Hével

Plus de vingt ans, déjà, que Patrick Pécherot distille ses excellents polars historiques à la Série Noire, depuis Tiuraï en 1996. Ont suivi Terminus Nuit, Soleil Noir, la Trilogie des Brouillards, Tranchecaille et désormais ce Hével, mot emprunté à l’hébreu et à l’Ecclésiaste pour désigner une réalité absurde ou illusoire.
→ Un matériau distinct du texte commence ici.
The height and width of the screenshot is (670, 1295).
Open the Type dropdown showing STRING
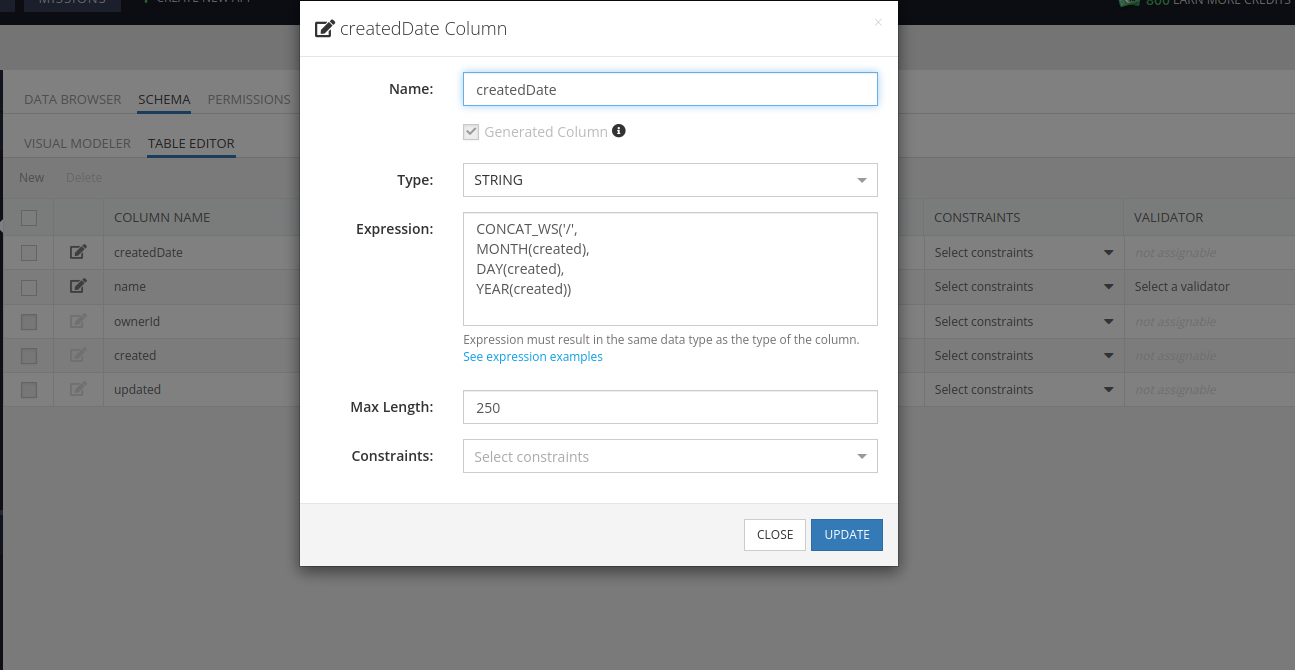pyautogui.click(x=670, y=180)
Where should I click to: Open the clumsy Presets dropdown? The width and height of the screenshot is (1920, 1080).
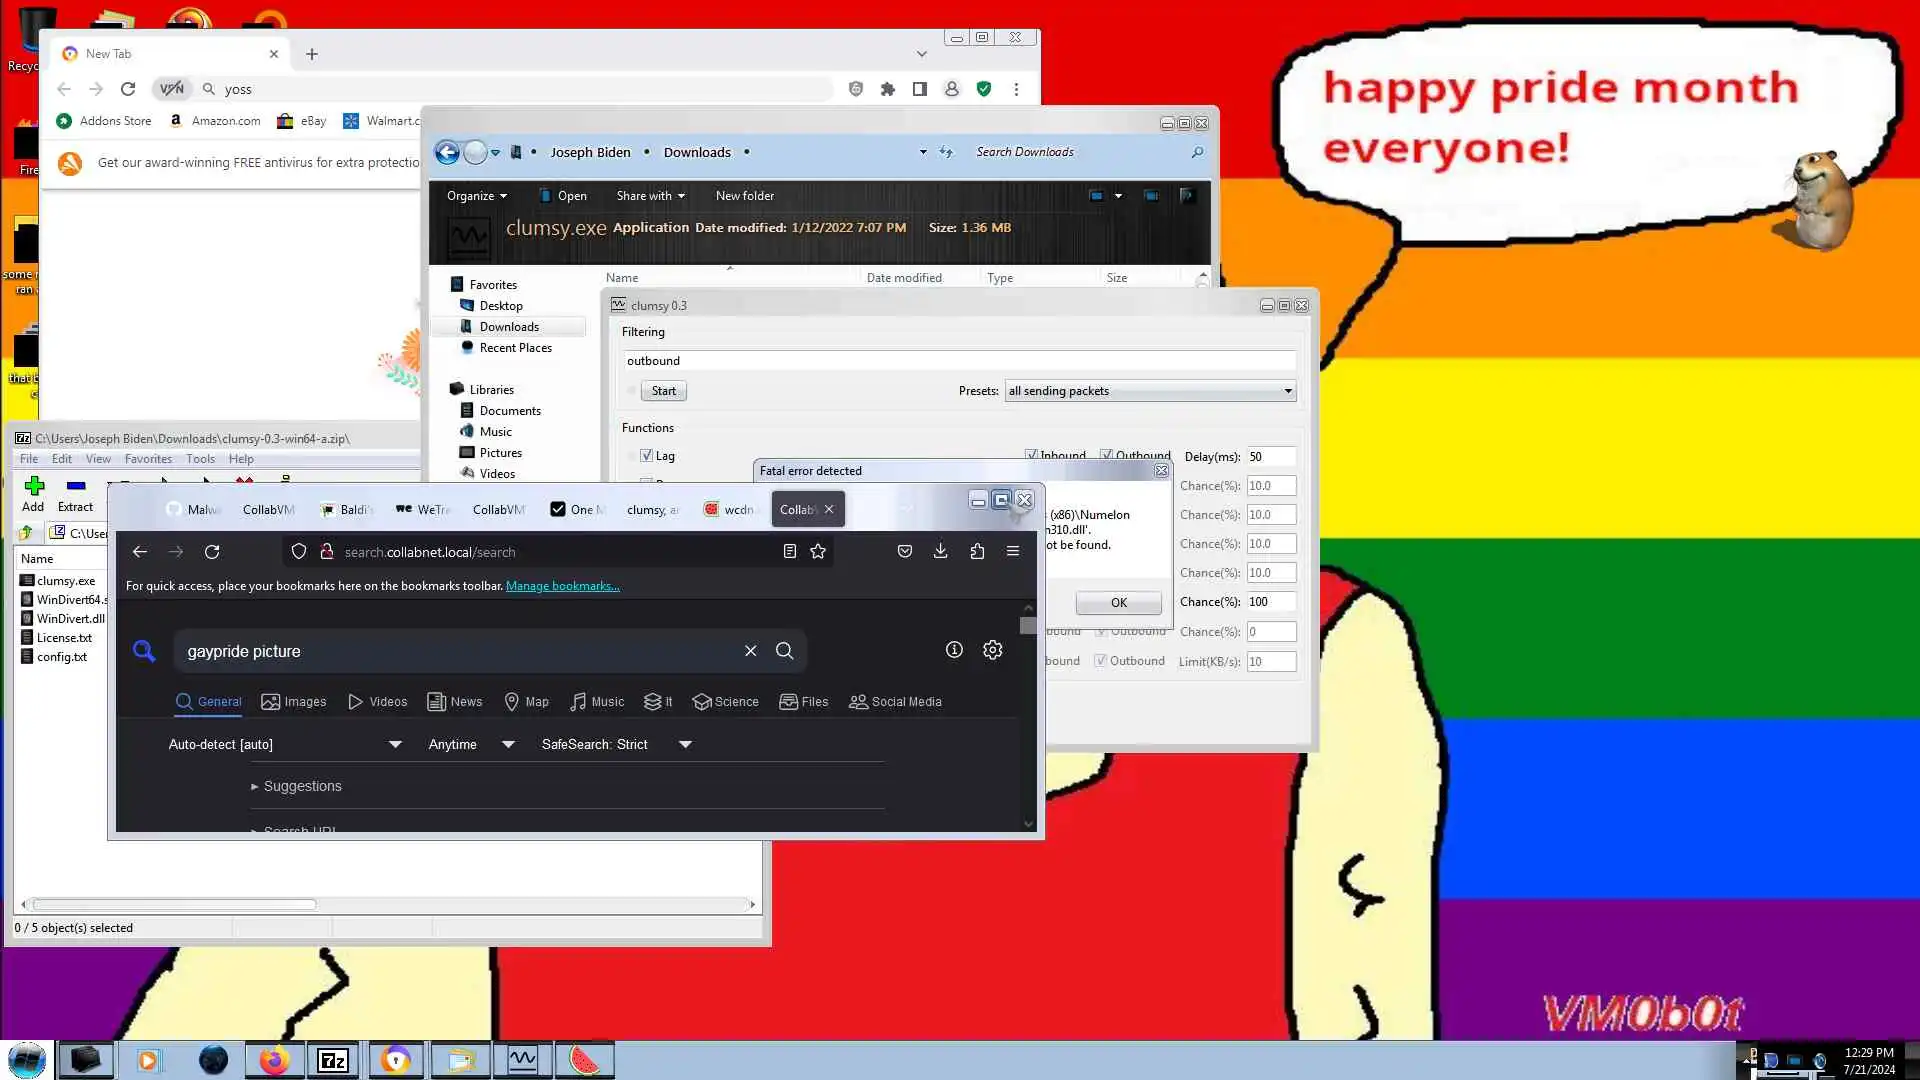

Tous ont la particularité de visiter l’Histoire de la France de la première partie du XXe siècle, mais le temps avançant, Pécherot aussi: Hével se déroule sur les routes froides et humides du Jura en 1958. Ou plutôt non: le roman prend forme en 2018 lorsque Gus, vieux bougre en mal de conversation, se confie à un journaliste qui l’interroge sur un meurtre vieux de 60 ans. Gus plonge dès lors dans ses souvenirs et surtout dans son phrasé de désoeuvré qui, à l’époque, acheminait du fret dans la région avec André et son camion Citroën, au moins aussi fatigué que ses occupants. La guerre d’Algérie faisait rage, la misère collait aux basques et les tensions avec  » les Arabes des usines » étaient omniprésentes. Une ambiance lourde à laquelle vient s’ajouter un troisième larron, Pierre, un vagabond peut-être bien recherché par les gendarmes, dont la présence ne doit rien au hasard… Plus que l’intrigue en elle-même, qui s’avèrera bouleversante, c’est comme souvent l’écriture qui impressionne chez Pécherot; l’écriture et les mots, fidèles aux argots des époques et des lieux qu’il hante de ses ambiances lourdes et de ses personnages prolétaires et terriblement humains. Or comme le dit si bien Gus,  » les mots, c’est parfois des clous plantés dans un cercueil. Quand le couvercle est en place, restent les yeux pour pleurer. »

de Patrick Pécherot, Éditions Série Noire Gallimard, 224 pages.